HÁY, JÁNOS – A GÉZAGYEREK
(2000. God drama in 2 acts, prose.Characters: 7 men, 4 women)
Auntie Rózsika, a village widow, is raising alone her autistic son, Géza. The child’s days go by in monotony, in the loneliness of his home. He is unemployed, because his doctor believes he would be incapable of doing a responsible job. The life of the village dwellers also flows by in the same monotony, in the triangle of the quarry in Szob, the village pub and their homes. Laci, the manager of the quarry visits Rózsika, to offer a job to Géza. The new German owner requires a security guard to oversee the work of the conveyor belt, since they can be held liable in case of a accident. Laci had already procured a disused bus driver’s seat, had it installed above the conveyor belt, and is ready to place Géza in the seat. His job is only to keep watching the stones and, in case of an emergency, stop the belt by pushing a big button. A day comes, when he needs to do exactly that.

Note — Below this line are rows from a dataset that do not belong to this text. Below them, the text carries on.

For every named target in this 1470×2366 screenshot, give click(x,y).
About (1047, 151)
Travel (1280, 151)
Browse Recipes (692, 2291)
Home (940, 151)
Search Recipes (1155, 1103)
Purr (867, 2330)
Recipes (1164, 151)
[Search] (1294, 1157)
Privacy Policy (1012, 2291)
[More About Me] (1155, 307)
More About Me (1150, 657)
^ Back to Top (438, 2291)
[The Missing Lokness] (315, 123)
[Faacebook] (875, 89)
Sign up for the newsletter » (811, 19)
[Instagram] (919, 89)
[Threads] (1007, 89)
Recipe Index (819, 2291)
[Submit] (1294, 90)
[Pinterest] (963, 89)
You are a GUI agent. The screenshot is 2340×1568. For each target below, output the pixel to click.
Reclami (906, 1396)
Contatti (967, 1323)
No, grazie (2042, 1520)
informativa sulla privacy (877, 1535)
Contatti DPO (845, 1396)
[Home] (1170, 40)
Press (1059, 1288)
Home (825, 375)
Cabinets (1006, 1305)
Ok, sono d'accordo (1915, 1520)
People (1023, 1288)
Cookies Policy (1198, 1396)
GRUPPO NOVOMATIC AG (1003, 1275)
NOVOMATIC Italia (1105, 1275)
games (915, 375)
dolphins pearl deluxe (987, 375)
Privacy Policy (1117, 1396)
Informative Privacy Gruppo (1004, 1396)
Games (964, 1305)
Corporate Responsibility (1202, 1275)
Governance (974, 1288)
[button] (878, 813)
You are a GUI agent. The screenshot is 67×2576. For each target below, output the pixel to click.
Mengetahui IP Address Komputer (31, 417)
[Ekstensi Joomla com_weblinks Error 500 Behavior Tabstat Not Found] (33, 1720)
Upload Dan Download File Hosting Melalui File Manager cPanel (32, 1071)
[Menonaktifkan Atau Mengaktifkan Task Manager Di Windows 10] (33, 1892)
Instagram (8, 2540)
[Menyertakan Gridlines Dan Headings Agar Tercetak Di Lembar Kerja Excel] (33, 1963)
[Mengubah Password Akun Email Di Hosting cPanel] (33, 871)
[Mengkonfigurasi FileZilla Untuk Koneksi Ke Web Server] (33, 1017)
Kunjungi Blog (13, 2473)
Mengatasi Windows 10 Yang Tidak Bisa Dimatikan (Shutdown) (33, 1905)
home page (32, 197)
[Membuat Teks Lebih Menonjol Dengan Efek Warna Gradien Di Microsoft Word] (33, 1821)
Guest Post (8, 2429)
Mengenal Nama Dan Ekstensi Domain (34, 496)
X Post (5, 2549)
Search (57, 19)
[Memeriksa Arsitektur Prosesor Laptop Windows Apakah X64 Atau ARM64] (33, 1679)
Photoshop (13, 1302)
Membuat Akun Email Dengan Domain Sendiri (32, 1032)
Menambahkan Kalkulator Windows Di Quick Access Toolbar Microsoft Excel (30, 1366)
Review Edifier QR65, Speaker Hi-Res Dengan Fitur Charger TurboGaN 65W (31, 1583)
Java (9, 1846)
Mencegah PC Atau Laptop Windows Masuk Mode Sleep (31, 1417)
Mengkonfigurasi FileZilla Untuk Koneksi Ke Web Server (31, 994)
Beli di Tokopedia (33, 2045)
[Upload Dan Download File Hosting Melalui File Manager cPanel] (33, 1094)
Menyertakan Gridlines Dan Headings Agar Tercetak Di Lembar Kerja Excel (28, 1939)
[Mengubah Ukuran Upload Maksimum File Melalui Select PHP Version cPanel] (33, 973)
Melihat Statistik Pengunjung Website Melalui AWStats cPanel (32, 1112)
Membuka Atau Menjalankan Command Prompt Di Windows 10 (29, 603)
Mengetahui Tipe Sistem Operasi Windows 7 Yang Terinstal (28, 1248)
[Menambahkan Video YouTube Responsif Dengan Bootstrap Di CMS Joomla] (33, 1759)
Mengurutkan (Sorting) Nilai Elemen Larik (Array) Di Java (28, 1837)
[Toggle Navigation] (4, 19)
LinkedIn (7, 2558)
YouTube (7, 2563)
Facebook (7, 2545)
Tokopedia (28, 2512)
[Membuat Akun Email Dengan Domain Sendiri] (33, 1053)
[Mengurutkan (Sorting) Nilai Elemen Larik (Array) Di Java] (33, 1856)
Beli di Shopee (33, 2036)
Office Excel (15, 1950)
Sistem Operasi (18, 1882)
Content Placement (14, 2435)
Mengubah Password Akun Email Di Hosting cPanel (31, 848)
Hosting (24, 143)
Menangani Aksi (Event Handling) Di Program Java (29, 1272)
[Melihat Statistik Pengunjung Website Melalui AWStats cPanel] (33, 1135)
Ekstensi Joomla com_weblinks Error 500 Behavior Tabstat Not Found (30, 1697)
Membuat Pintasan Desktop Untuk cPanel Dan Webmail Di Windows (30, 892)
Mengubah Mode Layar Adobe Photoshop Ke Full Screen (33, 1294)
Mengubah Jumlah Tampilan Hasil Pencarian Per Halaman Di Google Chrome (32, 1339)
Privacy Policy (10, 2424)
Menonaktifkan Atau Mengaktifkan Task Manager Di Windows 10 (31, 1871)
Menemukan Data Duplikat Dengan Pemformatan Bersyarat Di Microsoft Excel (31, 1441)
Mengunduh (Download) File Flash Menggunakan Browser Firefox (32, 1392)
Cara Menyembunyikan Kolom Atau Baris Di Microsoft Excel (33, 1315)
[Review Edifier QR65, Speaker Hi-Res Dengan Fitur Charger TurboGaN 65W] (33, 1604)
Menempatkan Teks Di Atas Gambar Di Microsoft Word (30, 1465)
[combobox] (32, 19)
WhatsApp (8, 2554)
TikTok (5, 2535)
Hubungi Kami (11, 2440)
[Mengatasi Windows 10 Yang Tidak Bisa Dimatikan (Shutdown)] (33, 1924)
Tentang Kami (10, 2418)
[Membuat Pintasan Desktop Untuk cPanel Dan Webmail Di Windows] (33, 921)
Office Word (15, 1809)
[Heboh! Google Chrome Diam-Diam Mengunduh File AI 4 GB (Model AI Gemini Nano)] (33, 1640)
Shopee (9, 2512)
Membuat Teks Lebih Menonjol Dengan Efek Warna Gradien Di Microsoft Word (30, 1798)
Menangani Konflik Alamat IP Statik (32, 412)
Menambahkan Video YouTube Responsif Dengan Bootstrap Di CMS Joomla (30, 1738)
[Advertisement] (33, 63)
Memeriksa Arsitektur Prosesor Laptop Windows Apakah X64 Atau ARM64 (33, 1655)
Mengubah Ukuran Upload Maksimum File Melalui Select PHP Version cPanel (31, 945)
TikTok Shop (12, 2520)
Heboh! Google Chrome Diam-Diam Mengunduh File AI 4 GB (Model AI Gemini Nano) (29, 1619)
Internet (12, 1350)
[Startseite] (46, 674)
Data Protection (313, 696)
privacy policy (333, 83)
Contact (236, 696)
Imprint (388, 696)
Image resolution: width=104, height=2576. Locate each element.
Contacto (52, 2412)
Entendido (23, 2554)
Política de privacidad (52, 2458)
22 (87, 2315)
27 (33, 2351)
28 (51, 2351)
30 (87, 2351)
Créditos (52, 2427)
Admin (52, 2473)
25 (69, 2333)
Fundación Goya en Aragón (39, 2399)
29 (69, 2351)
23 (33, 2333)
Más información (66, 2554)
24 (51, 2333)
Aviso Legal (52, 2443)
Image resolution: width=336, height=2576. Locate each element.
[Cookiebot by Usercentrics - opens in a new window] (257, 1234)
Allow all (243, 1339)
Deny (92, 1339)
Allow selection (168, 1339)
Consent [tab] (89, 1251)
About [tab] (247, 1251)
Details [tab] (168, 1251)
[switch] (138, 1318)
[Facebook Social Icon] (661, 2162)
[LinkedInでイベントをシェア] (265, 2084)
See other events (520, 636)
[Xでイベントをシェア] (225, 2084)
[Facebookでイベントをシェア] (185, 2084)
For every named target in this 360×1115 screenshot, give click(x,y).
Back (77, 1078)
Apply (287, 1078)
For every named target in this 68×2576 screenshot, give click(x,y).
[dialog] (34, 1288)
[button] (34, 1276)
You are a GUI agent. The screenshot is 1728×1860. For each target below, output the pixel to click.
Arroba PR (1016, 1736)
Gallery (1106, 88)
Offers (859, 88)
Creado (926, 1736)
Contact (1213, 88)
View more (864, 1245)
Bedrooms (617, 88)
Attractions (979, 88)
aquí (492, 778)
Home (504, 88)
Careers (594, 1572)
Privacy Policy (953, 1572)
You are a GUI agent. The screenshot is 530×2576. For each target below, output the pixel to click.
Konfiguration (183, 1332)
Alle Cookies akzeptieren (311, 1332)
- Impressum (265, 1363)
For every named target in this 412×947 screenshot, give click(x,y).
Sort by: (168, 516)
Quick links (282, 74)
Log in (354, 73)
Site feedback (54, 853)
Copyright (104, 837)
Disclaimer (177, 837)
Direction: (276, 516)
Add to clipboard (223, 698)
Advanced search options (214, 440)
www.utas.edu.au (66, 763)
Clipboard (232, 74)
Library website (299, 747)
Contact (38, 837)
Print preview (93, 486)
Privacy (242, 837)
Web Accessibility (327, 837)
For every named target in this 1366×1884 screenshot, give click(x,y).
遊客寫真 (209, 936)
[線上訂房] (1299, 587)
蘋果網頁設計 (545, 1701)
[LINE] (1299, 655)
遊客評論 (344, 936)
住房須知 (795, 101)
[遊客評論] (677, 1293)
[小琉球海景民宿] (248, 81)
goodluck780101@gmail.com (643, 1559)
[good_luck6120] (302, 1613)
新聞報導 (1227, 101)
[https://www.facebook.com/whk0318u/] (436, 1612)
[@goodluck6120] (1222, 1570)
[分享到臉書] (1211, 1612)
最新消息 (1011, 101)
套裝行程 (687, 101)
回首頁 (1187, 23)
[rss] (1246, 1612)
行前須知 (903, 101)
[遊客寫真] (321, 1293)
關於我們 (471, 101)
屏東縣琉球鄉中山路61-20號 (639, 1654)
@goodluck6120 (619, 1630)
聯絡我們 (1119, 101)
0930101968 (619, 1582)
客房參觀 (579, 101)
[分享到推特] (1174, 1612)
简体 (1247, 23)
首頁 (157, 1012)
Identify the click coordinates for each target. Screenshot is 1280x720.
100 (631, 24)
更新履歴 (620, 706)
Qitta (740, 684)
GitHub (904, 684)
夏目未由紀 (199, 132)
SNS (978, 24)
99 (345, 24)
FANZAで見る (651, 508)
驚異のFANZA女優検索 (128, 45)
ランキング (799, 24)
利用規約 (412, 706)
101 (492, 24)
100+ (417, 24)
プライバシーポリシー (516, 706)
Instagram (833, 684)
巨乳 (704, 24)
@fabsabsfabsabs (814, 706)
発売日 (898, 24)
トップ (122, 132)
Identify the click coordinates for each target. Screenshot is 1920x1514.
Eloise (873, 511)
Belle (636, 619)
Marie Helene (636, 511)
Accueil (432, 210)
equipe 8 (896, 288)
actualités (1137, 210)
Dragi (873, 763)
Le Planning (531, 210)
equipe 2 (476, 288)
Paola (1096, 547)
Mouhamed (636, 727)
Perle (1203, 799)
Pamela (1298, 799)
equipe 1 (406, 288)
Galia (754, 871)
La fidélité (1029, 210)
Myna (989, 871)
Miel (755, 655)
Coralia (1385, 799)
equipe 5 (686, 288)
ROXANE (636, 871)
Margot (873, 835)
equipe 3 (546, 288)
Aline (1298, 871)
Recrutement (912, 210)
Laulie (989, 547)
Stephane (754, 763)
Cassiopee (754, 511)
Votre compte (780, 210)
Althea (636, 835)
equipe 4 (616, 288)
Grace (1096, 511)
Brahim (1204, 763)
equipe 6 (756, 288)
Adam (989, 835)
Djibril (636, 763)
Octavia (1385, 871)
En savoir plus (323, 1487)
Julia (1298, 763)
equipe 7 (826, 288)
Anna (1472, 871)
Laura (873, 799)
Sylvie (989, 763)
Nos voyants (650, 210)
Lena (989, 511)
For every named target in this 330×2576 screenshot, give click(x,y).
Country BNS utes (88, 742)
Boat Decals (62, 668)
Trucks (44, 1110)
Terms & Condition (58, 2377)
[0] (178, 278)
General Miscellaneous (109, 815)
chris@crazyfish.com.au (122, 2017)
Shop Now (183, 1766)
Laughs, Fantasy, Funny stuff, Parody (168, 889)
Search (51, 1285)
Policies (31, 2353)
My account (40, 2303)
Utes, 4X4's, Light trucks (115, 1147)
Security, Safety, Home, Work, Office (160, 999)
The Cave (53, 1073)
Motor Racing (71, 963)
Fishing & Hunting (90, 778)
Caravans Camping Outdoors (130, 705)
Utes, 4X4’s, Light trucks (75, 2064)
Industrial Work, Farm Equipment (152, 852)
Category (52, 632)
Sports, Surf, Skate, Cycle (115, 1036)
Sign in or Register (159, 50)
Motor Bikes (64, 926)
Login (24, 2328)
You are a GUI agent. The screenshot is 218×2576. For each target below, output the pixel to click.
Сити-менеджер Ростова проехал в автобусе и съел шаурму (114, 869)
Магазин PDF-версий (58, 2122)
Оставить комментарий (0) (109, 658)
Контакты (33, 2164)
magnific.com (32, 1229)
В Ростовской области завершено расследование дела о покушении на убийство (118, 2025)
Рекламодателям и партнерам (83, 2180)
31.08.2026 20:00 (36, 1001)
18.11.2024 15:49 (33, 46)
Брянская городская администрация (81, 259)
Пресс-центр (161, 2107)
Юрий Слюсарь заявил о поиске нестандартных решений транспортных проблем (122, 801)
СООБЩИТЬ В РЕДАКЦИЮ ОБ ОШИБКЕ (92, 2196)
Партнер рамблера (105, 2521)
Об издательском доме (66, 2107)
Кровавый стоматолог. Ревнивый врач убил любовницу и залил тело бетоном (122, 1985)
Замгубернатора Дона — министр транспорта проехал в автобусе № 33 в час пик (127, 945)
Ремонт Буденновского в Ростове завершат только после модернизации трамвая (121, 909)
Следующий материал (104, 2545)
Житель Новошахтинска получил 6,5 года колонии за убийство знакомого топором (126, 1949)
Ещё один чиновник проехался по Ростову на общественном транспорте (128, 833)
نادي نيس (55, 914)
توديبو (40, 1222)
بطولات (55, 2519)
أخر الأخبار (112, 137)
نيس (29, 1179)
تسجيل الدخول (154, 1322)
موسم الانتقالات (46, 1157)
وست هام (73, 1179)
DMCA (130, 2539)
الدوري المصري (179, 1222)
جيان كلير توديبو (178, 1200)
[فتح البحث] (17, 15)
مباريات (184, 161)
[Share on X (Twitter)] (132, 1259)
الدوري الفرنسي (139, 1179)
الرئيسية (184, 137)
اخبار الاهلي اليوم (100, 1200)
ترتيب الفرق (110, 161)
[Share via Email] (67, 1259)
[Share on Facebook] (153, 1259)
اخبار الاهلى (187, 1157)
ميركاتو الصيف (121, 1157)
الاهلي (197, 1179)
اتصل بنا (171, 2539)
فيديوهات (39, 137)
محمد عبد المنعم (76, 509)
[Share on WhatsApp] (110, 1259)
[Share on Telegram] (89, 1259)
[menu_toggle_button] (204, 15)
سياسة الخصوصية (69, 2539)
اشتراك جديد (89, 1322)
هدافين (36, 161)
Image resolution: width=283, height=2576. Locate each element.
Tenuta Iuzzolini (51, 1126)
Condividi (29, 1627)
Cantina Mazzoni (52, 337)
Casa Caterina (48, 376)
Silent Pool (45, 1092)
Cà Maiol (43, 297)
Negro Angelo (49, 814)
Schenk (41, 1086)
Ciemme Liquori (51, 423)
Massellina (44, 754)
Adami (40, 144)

He was born on 1 April 1960 in Vámosmikola. He studied at the university of Szeged, with a double major of Russian and history, followed by studies of aesthetics at ELTE. He worked for several publishers as an editor, while he kept publishing his poems and short prose. His first dramatic work was Géza Boy (The Stonewatcher), adapted from his earlier short story, with sweeping success. He was also awarded the prize for best new drama in the 2001/2002 theatrical season. Hay’s plays are linked by a similar world view, setting and dialogue technique: the characters placed in rural environment are all dispossessed, fallen figures, but the emphasis is put no on the representation of their everyday struggles, but on the expression of solidarity with these people. The drama of the petty people almost becomes a mythological account.